Once the look was set, full colorization began using After Effects. Hollings and Lawes set up two compositing teams: one for finishing shots in black-and-white, and a second for applying layers of color. According to Lawes, After Effects worked beautifully as a solution for colorizing the film because the software made it easy for the artists to apply colors on different layers, much like oil painting.

Stephen Lawes and another blue screen set

With help from After Effects and Photoshop, Stephen Lawes (pictured above left) and a team of 26 artists composited and finished more than 1,200 of the shots for “Sky Captain and the World of Tomorrow” at a production facility assembled for the movie.

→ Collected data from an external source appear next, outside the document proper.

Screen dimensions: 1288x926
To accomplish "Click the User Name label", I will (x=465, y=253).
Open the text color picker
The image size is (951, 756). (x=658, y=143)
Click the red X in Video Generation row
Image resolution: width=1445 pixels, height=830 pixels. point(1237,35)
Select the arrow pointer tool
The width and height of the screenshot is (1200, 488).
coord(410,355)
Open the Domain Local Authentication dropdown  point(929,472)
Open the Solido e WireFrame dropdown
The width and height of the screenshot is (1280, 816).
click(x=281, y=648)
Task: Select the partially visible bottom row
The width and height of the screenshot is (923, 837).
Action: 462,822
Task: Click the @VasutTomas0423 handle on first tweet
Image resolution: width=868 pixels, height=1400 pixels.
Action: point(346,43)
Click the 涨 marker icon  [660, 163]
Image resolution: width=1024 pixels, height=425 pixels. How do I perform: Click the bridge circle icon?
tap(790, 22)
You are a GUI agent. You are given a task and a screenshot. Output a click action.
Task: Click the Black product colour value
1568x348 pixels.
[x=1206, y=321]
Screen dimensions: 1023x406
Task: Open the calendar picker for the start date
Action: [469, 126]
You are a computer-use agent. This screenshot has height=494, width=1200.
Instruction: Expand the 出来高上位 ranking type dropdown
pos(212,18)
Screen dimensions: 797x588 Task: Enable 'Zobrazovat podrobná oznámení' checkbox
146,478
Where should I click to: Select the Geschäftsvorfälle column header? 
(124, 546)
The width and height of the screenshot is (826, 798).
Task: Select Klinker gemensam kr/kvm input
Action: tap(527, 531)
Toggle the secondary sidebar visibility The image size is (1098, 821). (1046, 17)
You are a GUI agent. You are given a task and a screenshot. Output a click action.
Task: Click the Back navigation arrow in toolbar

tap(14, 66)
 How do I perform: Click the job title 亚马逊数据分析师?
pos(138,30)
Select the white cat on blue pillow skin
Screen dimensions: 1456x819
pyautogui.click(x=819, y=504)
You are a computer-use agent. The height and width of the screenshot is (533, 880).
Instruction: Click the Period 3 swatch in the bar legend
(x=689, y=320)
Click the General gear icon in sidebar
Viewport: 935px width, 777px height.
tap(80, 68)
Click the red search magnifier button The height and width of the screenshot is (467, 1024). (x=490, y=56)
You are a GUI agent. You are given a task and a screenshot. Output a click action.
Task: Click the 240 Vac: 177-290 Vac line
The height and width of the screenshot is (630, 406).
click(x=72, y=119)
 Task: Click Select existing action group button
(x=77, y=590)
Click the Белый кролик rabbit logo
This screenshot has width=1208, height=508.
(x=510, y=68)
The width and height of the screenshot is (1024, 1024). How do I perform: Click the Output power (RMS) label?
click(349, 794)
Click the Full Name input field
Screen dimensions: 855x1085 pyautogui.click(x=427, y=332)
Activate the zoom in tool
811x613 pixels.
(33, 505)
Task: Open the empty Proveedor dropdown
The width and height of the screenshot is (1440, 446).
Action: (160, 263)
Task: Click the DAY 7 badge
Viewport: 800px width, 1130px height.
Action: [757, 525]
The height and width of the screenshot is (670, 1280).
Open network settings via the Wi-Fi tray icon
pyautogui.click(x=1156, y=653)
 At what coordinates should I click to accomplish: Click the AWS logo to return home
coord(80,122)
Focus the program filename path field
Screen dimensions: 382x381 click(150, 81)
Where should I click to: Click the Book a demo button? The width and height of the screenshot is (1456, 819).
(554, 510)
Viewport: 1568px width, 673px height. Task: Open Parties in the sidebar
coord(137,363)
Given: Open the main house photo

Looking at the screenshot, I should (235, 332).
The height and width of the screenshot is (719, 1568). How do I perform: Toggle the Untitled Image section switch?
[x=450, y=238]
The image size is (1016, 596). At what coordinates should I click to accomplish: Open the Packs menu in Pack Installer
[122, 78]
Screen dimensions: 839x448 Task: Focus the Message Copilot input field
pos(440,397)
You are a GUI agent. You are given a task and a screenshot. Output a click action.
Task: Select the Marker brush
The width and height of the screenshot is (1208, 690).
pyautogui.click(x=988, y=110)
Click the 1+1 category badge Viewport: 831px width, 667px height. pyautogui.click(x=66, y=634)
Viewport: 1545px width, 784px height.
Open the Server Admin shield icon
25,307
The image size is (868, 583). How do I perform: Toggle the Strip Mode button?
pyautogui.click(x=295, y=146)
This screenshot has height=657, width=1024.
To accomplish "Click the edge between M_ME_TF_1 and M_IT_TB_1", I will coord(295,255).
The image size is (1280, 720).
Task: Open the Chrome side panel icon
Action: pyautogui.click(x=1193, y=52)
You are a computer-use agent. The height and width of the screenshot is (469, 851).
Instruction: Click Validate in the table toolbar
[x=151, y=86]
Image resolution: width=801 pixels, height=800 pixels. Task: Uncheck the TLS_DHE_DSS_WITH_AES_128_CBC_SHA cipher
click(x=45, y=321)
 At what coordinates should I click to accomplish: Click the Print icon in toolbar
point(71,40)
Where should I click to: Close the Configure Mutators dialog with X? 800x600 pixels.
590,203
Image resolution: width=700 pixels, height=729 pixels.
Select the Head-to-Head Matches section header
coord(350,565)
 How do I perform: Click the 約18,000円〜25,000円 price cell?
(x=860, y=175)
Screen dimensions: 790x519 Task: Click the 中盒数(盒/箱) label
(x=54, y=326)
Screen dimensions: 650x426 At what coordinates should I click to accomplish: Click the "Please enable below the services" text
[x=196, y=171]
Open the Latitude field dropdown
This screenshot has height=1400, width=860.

Outsourcing, After Effects style

Lawes and his team used After Effects running on Apple Power Mac G5 systems to create effects, and then they sent the shots to a PC-based render farm. The ability to work across platforms in After Effects was key to finishing shots quickly. Moving sequences across different platforms was flawless.

Once production was well under way and the look of the film had been established, the studio set an aggressive release date for the film. Scott Anderson, Brooke Breton, Michael Kanfer, and more than 13 other effects artists and houses — from mainstays like Industrial Light & Magic and The Orphanage to smaller houses like Café FX — worked with the production facility to speed completion of the project. Many of these shops also used After Effects to composite and render their sequences, making it easy to share files and promoting consistency across shots. In all it took around 320 visual effects artists a little over two years to create Sky Captain's 2,100 effects shots.

Visual effects expert

Over the course of his career, Lawes, who was trained in character animation and motion graphics, has directed traditional animated commercials for McDonald's and Coca-Cola as well as created numerous motion titles for films such as "The Sixth Sense" and "Chicken Run." "Sky Captain and the World of Tomorrow" was Lawes's first visual effects job, and the project was one of seven nominated into the visual effects bake-off for the Academy Awards.

"When I was asked to create visual effects for this film, I was thrilled," says Lawes. "'Sky Captain and the World of Tomorrow' was the chance of a lifetime to create something totally unique — to push a film's style in daring and innovative ways. Photoshop and After Effects were vital to creating the stylized look of this film, efficiently and cost-effectively."